• _Data for locating words and elements_
•••
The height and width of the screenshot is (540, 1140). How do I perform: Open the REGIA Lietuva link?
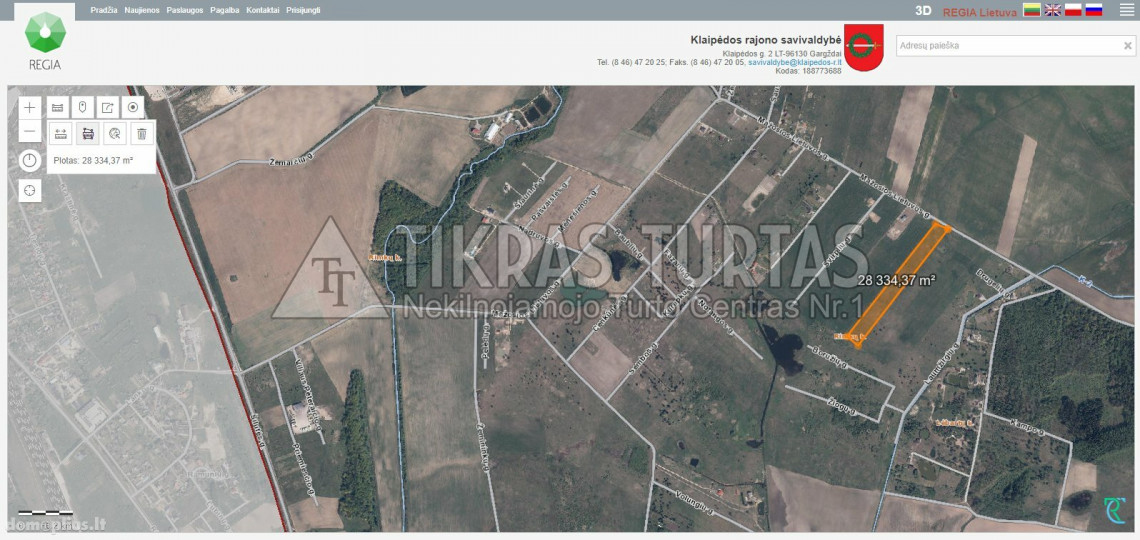tap(979, 12)
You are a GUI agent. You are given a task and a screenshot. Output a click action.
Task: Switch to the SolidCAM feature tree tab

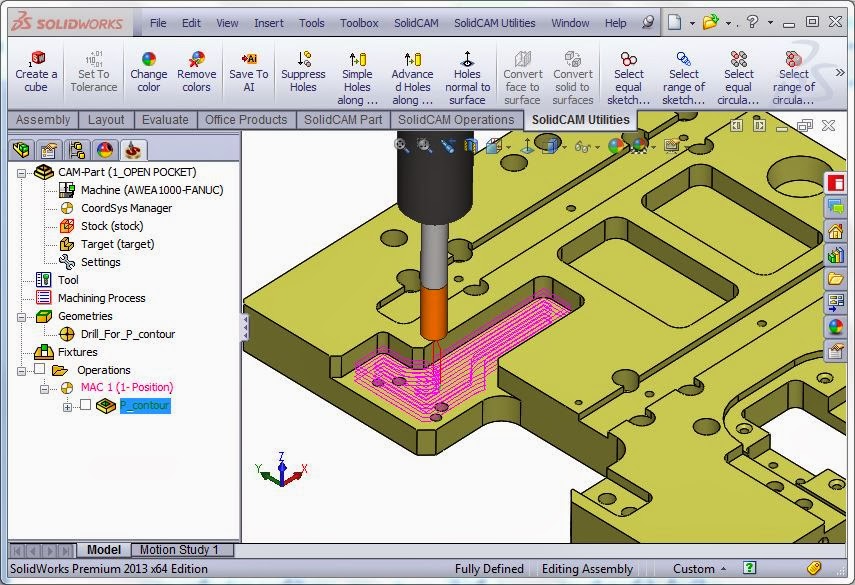(134, 149)
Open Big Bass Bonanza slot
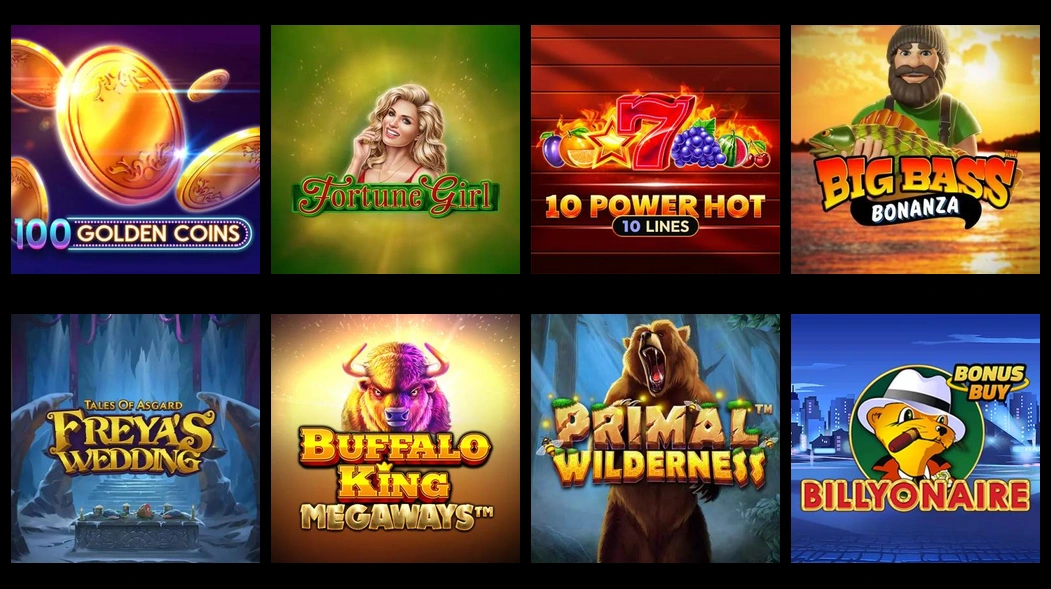This screenshot has width=1051, height=589. tap(916, 149)
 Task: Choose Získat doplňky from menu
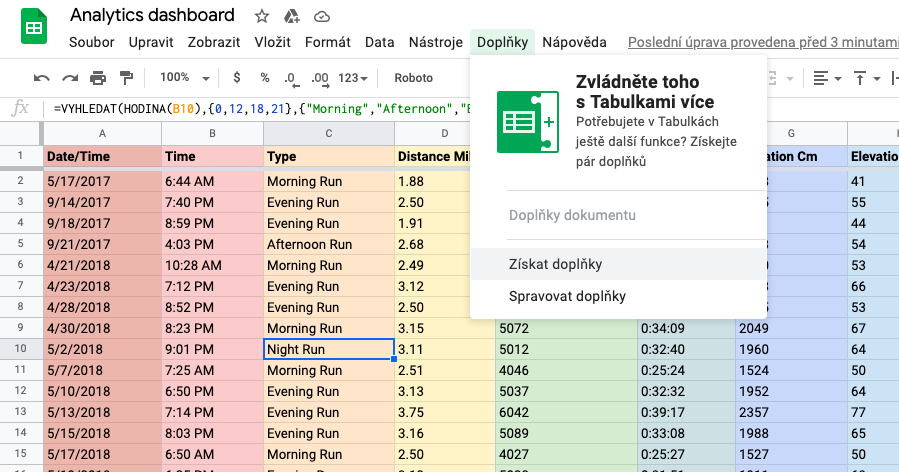click(x=555, y=264)
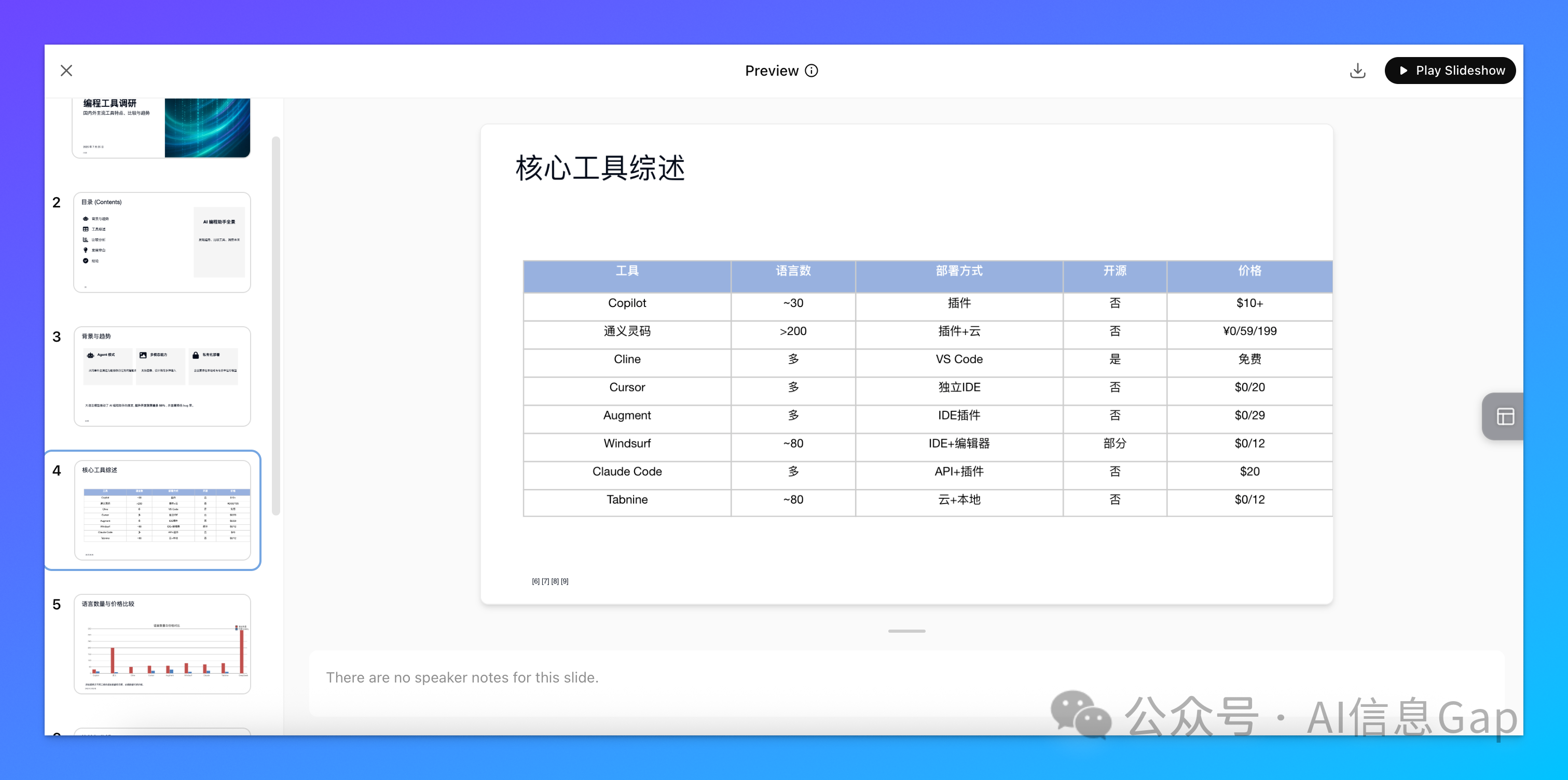Select slide 4 核心工具综述 thumbnail
The height and width of the screenshot is (780, 1568).
[x=161, y=510]
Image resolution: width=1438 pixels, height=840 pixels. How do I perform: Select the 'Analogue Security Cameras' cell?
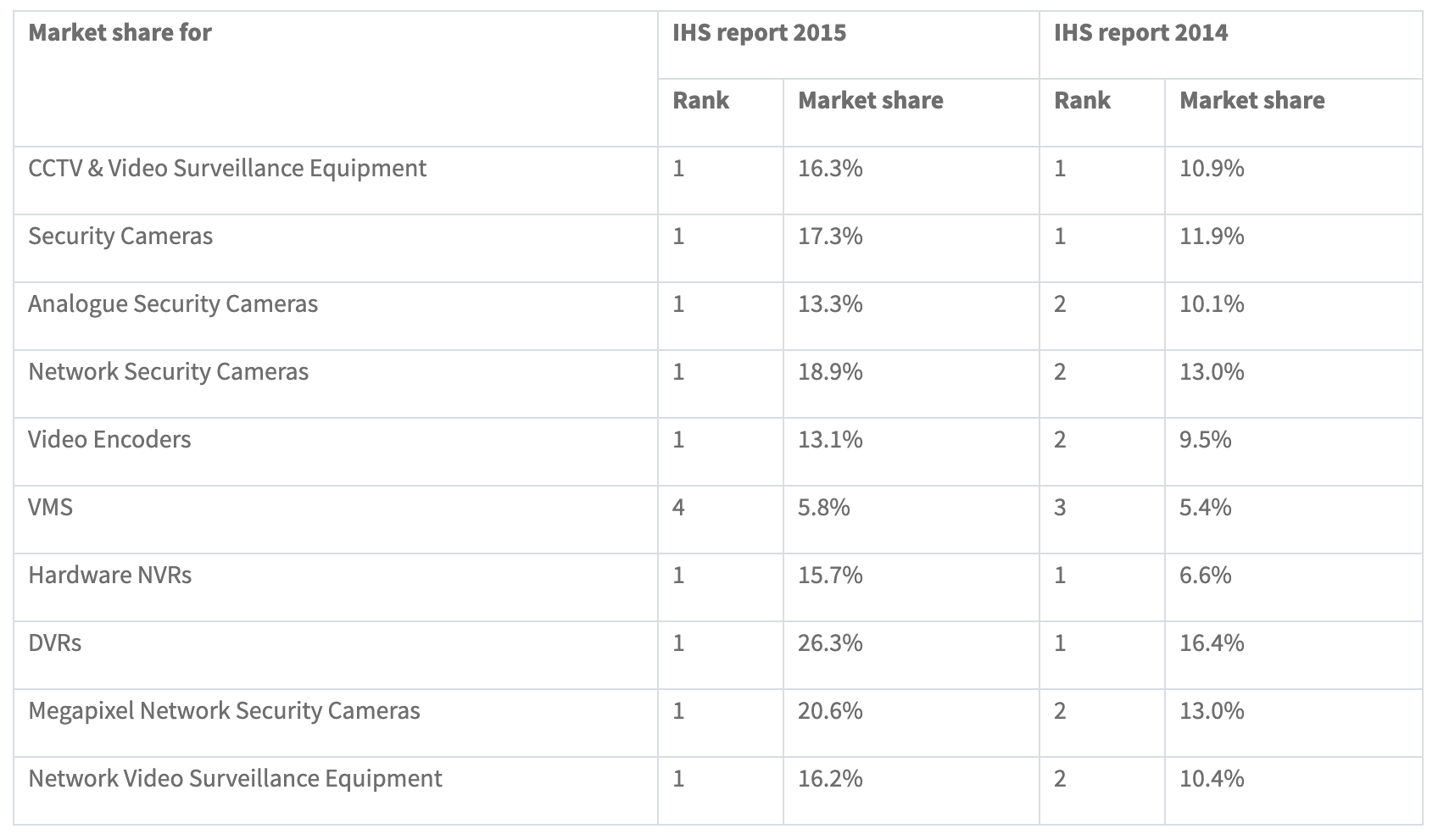(173, 303)
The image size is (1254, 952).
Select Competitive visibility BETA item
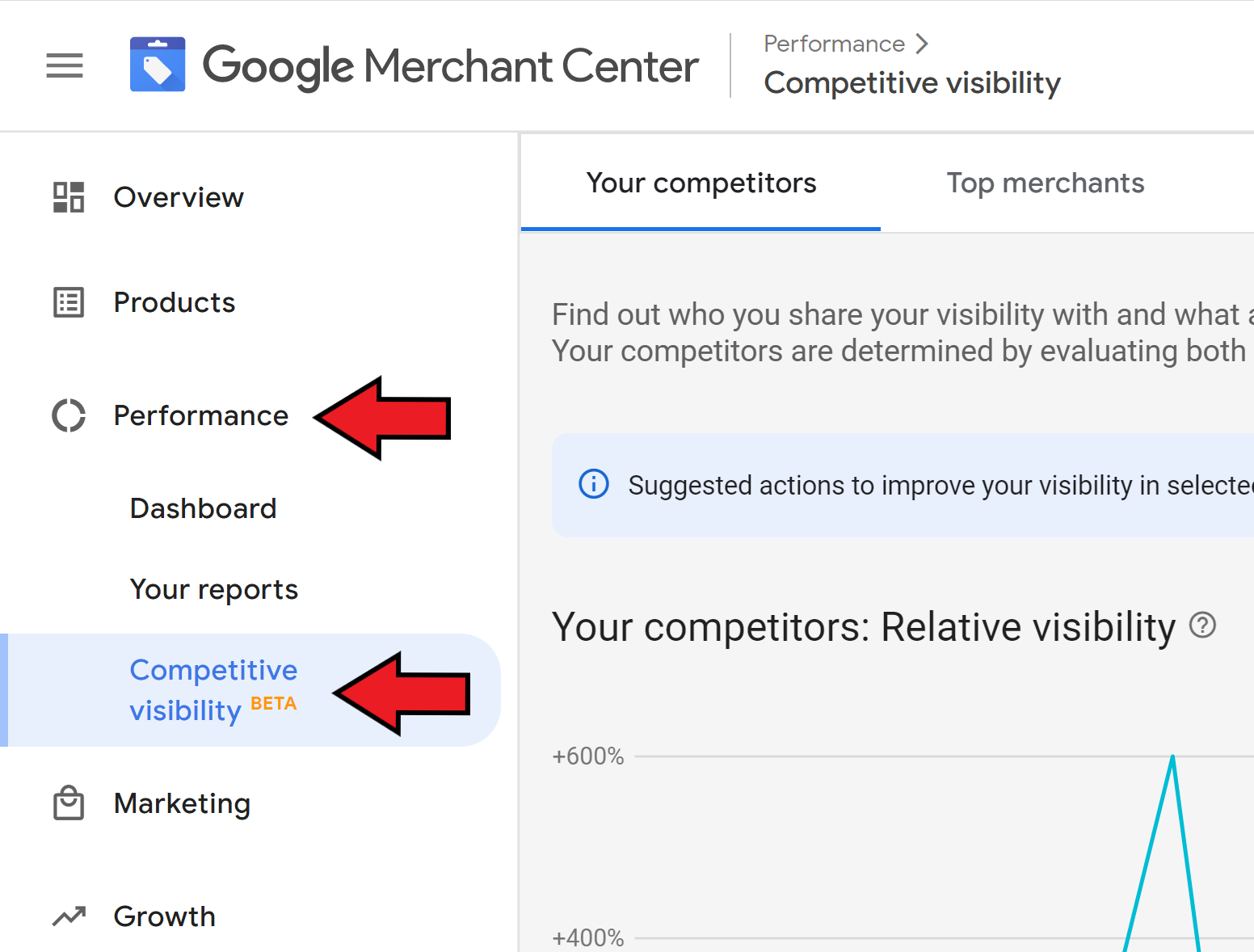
•••
• _Exercise brief_
Please rewrite all the lines above, swapping "How do I perform" for "How can I do" and keeping everything else the same. Leave out the pictures.

• _Solution to the problem_
The height and width of the screenshot is (540, 1140). How can I do: Open the REGIA Lietuva link?
tap(979, 12)
You are a GUI agent. You are given a task and a screenshot. Output a click action.
Task: Switch to the SolidCAM feature tree tab

(134, 149)
Open Big Bass Bonanza slot
This screenshot has width=1051, height=589. tap(916, 149)
 Task: Choose Získat doplňky from menu
click(x=555, y=264)
Select slide 4 核心工具综述 thumbnail
The height and width of the screenshot is (780, 1568).
[x=161, y=510]
Image resolution: width=1438 pixels, height=840 pixels. How can I do: Select the 'Analogue Security Cameras' cell?
(173, 303)
The image size is (1254, 952).
Select Competitive visibility BETA item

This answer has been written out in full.